Well, thank you. The direct votes cast and the position of proxy votes received in relationship to Resolution 5(b) prior to this meeting will now appear on the presentation slides. Any proxies revoked before the start of the meeting today are not material. As the meeting Chairman, any proxies given to me will be voted against this resolution unless specifically directed otherwise in the proxy form. I'll now formally propose the following resolution, that Paul Whitehead, who nominates himself as a director for election in accordance with the Westpac Constitution, be elected as a director. If you've not completed your voting card for this resolution, please do so now via the online program. Only eligible voting card holders can vote on this item. [Voting]

John McFarlane

executive
#250

And I'd make the same offer to Mr. Whitehead. I'm very happy to meet you, Mr. Whitehead, as appropriate when you can. So before I formally close the meeting, I wanted to check if there are any further questions or comments submitted during the meeting that we haven't had the chance to consider.

Rebecca Lim

executive
#251

Mr.

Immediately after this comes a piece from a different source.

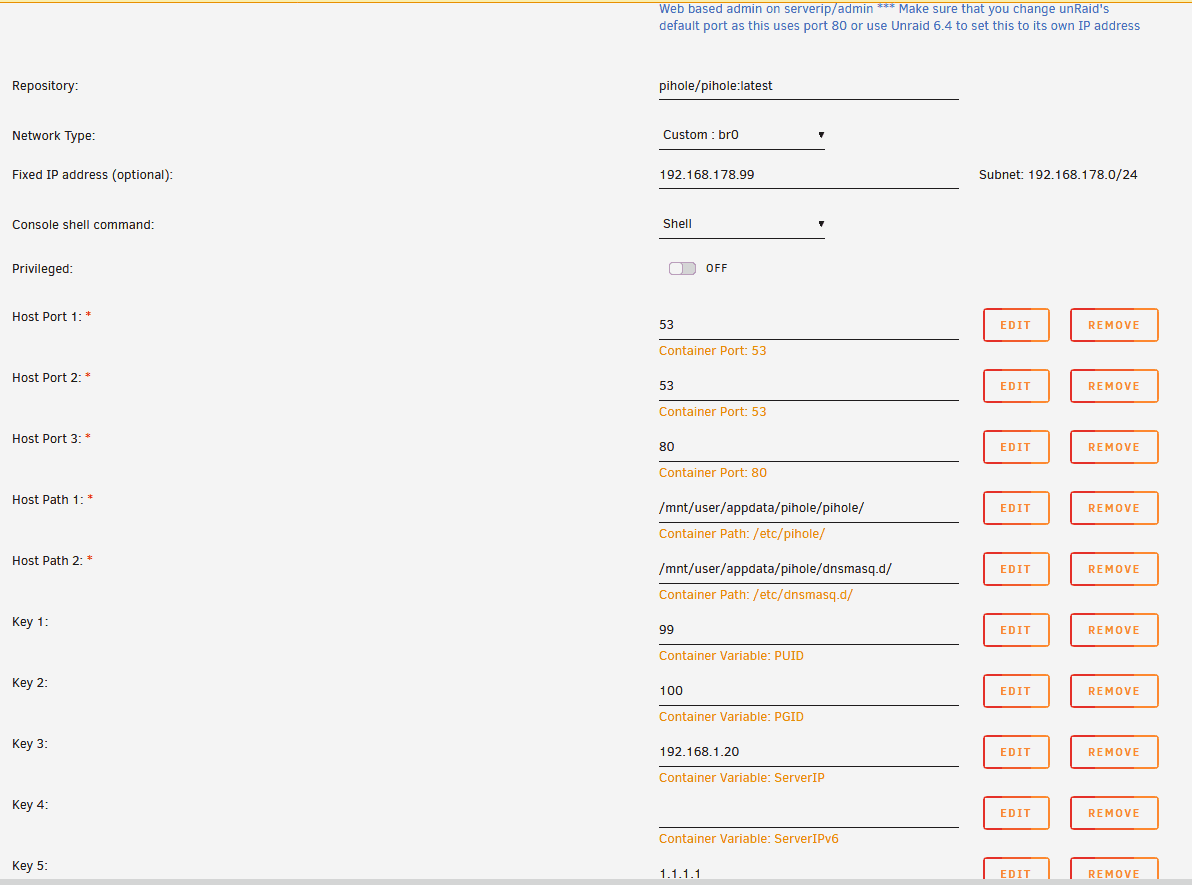Click EDIT for Key 1 PUID

[x=1016, y=630]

Chairman, we have a question from Rita Mazalevskis in relation to Resolution 1, financial reports and general business. "Under Westpac's purpose and focus, it states addressing our shortcomings by materially improving our management of risk and risk culture, reducing customer pain points completing historical cluster remediation program and reducing the complexity of our technology. Retrospectively, what do Westpac intend doing in regards to these shortcomings with its many outstanding, long-standing aggrieved customers?"

John McFarlane

executive
#252

Rita, thank you very much for that. We do take these things seriously, and you've articulated it very well. We do have a very, very significant customer complaints authority inside the organization that does, in fact, act on behalf of these customers. And in fact, in many cases, we agree with the customers and, therefore, resolve the situations adequately. Any other questions here?

Unknown Attendee

attendee
#253

Mr. Chairman, we have a question from Rita Mazalevskis in relation to Resolution 5(b), the self nomination of Paul Whitehead. "Paul, I acknowledge and support your sincere concerns about the current serious issues of Westpac. I accept your reasons and views, and thank you for your self-nomination and courage on behalf of all shareholders."

John McFarlane

executive
#254

Again, thank you very much for your feedback, which is noted, but we've covered that item already. Any other questions? As there are no further questions, that completes the business of the meeting and all items for discussion. The polls will close in 15 minutes on all resolutions, at which time, I declare that the meeting will be formally closed. If you've not already completed your voting card or cards via the online platform, please do so now, bearing in mind that -- the voting rules set out in the Notice of Meeting. A countdown timer will appear at the top of the screen of the online platform. Once that closes, any vote you've placed will automatically be submitted. So thank you for joining, and I wish you all a very safe and happy holiday period. And I look forward to hopefully meeting you in person next year. I can assure you, you have moved my full commitment to the future of this company. So thank you.